Tips to keep in mind no matter your platform
Whether you’re starting from scratch with a new platform or want to improve on your current system, there are a few tips to keep in mind as you’re optimizing your online delivery presence:
- Offer freebies to build loyalty. If you’re trying to avoid being on third-party apps, your biggest hurdle might be getting customers to pick up the phone to place an order or organically find your website. Try running a local marketing campaign where customers get a great freebie for ordering from you directly. And when they do cash in, let them know how grateful you are for their support without the help of an app—maybe send them a message with their online order or have your team mention it on every phone order. Chances are the freebie got them in the (proverbial) door without DoorDash, but that heartfelt message and your great food will keep them coming back.
- Prioritize integration. Remember to always think of delivery as one interconnected chain rather than the sum of many small parts. Invest in the technology that will allow for as much integration as possible between your online ordering platform, your POS and your food delivery tracking system. All the ones mentioned above make integration a priority. If you’re considering another one, be sure to confirm it enhances coordination rather than adds another step to the delivery process.
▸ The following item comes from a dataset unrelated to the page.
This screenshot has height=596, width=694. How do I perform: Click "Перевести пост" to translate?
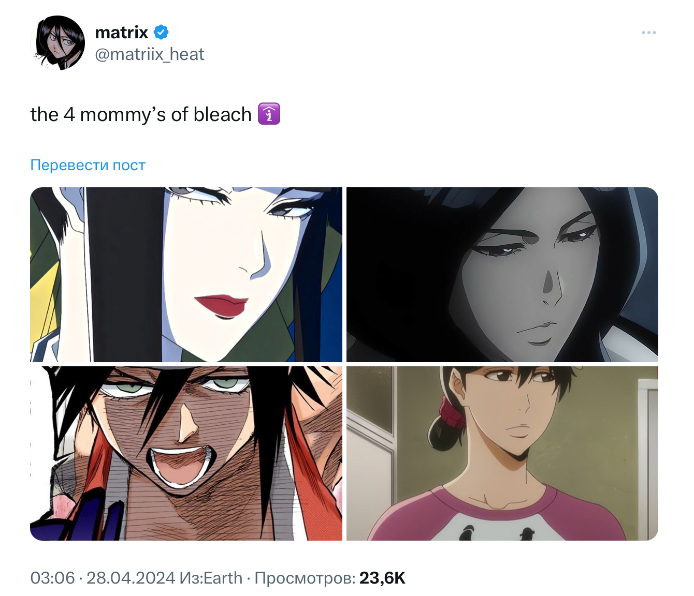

- Upgrade your service. More online ordering puts more strain on your network. All it takes is one bad night of Wi-Fi for hungry customers to get fed up and go elsewhere, or leave a nasty online review that says your website never works with deliveries. Don’t let poor internet service slow you down. Talk to your provider about the service that makes the most sense for your business. They might suggest upping your speed or bandwidth, adding VoIP service to make it easier to manage call-in orders or getting a range extender to minimize spotty coverage. They’ll do everything they can to help you boost your signal so you can boost your business.